Yes. I don't think it was a lie since it would needlessly create problems, but it was either the initial idea that was hastily revised after seeing the market reaction, or rank carelessness.
It's fun to joke about a politician's gaffes, and simple verbal slips are understandable - I noticed several in the speech but they were not substantive or significant. However, I think when drafting and reading a preapred statement on a topic of grave importance politicians have an obligation to say what they actually mean.
> There will be exemptions for Americans who have undergone appropriate screenings, and these prohibitions will not only apply to the tremendous amount of trade and cargo, but various other things as we get approval. Anything coming from Europe to the United States is what we are discussing. These restrictions will also not apply to the United Kingdom.
It reads a whole lot cleaner, i.e. like you would expect from a speech, if the statement about cargo was intended to say it was not prohibited.
My best guess is honestly that it was meant to be "these prohibitions will not apply to the" instead of "these prohibitions will not only apply to the". Inserting an extra "only" is a pretty easy mistake to make when reading text out loud.
[EDIT] Since the downvotes have started pouring in, I have to ask. Do you really attribute to this error to malice rather than stupidity? Given that the administration immediately (within minutes? edit: [0]yes, within minutes) made a correction I find it difficult to believe it was deliberate misinformation.
I mean, miscommunication happens. Trump didn't invent the plan, he was advised by others and gave the go-ahead. Then, his advisors drafted all of the details of the plan (probably in very short order). And of course, he didn't write the speech, someone prepared it for him. Afterward, the speech changed hands numerous times until some staff member loaded it into the prompter.
Someone definitely messed up, but it's hard for me to see how anyone could blame the speaker for this one. Assuming there's no partisanship, of course.
Not malice.. I attribute it to DOW futures dropping 400 points within minutes of him saying that. So they backtracked as quickly as possible.
But I also don't believe this speech would have happened tonight if it had been a up day on the stock market. I think that is the only lens they are looking at this through.
You can hire a whole team of perfectly competent people and all it takes is one slip-up to ship the wrong version of a file. I have no love for the administration, but I find it frustrating that people are so eager to attribute every single error, regardless of impact, to one name.

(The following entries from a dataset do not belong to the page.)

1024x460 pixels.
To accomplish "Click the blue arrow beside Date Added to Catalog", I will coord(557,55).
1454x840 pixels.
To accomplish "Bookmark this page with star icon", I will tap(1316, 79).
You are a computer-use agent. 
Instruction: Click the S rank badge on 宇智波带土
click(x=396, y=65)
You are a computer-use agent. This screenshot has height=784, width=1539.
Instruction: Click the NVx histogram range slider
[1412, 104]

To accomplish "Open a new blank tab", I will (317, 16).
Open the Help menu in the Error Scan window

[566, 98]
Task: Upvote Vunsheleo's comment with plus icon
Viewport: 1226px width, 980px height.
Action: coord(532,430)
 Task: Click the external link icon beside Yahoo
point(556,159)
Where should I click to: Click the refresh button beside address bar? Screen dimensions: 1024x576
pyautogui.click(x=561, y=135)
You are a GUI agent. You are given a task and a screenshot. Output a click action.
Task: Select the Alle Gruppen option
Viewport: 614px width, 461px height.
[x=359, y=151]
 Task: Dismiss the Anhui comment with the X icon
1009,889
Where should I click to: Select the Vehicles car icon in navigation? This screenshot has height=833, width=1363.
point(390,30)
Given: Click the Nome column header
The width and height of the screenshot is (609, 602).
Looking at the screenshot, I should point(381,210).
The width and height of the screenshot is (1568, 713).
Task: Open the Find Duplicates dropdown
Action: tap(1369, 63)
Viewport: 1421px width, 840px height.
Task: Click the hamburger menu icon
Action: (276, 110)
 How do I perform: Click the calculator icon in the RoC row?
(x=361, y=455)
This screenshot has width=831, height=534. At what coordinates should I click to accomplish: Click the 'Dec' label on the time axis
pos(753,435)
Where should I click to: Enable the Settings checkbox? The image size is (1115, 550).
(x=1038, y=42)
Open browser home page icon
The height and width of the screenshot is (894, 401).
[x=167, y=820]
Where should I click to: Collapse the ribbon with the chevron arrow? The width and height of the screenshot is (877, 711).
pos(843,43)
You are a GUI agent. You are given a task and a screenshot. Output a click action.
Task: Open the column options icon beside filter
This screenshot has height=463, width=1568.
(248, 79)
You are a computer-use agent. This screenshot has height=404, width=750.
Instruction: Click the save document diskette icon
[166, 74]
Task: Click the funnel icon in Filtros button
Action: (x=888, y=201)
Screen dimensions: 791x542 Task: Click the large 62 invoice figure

If you go back one administration and search 'Obama clarifies' on google, you find the same thing. Turns out that press machines involving dozens of people are prone to human error.
In a hypothetical world where our competent president and his competent staff made an occasional error, it would be reasonable to give the benefit of the doubt.
This is one of three or four errors just in this address alone. An address that may literally be the most important of his presidency. It wasn't just some George W. tripping over his words, he said literally the exact opposite of what the policy actually was and just kept rolling.
This is too important to be grading on a curve.
edit: To be clear I'm not suggesting he misread the teleprompter intentionally. I am saying that he and his administration have a level of incompetence and neglect that would result in jail time in many private industries.
I respect your position and the desire for professionalism. I differ in regard to the expectations of people, however. Even under the best of circumstances with the benefit of a lot of time (we don't have a clue about the intelligence that triggered this, so we don't know if they put this together in a day or a week) I still expect errors. Perhaps I'm cynical, but I just assume human beings will break things and screw up whenever they are given the opportunity. In the case of the white house press corps, there's a lot of opportunity for that.
That's why Obama had to issue immediate corrections regarding troop deployments, economy, and policies. There's too many moving parts.
I feel that this administration is actively hostile to the well-being of the United States, but I've been telling people since day 1 that it's counter productive to make fun of Trump and nit pick at every error regardless of how tiny or inconsequential. At the very best it diverts attention from the actual problems with this administration and at worst deepens into the political chasm we seem to have in this country.